Let’s say the court found that you contributed to that spaghetti sauce mishap by 60%. According to modified comparative negligence, you would not be able to receive compensation. However, the grocery store would be entitled to collect 40% of theirs.
Proving Your Negligence Case
Before we go any further, let’s answer the question – Do contributory negligence and comparative negligence both apply in California?
No. Contributory negligence is one that many find to be unpitying and many states have moved away from using it – including California.

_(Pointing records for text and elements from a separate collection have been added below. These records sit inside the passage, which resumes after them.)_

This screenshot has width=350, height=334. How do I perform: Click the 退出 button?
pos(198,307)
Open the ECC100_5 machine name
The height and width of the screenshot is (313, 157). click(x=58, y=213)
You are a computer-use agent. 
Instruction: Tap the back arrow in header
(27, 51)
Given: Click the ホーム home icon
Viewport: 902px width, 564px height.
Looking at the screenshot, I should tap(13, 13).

Under California law, a pure comparative negligence standard is followed. And this has been the standard practice since California’s judicial system began following pure comparative negligence in 1975, with its decision in Li v. Yellow Cab Co., 13 Cal. 3d 804 (1975) when a taxi driver made a left turn in front of a speeding car. Both were found to hold a percentage of fault rather than the all-or-nothing contributory negligence.
Conclusion
If you have been injured and are considering filing a claim, hire a personal injury attorney. There is so much at stake with your case and proving negligence can be pretty confusing. When you have an experienced lawyer working to prove the negligence of the other party, you can rest easy knowing that you will get the compensation you deserve.
So whether you have been injured in a slip and fall, a car accident, motor vehicle accident, product liability accident, truck accident, bicycle accident, dog bite accident or something else – let your attorney prove negligence so that you can receive the compensation you are entitled to.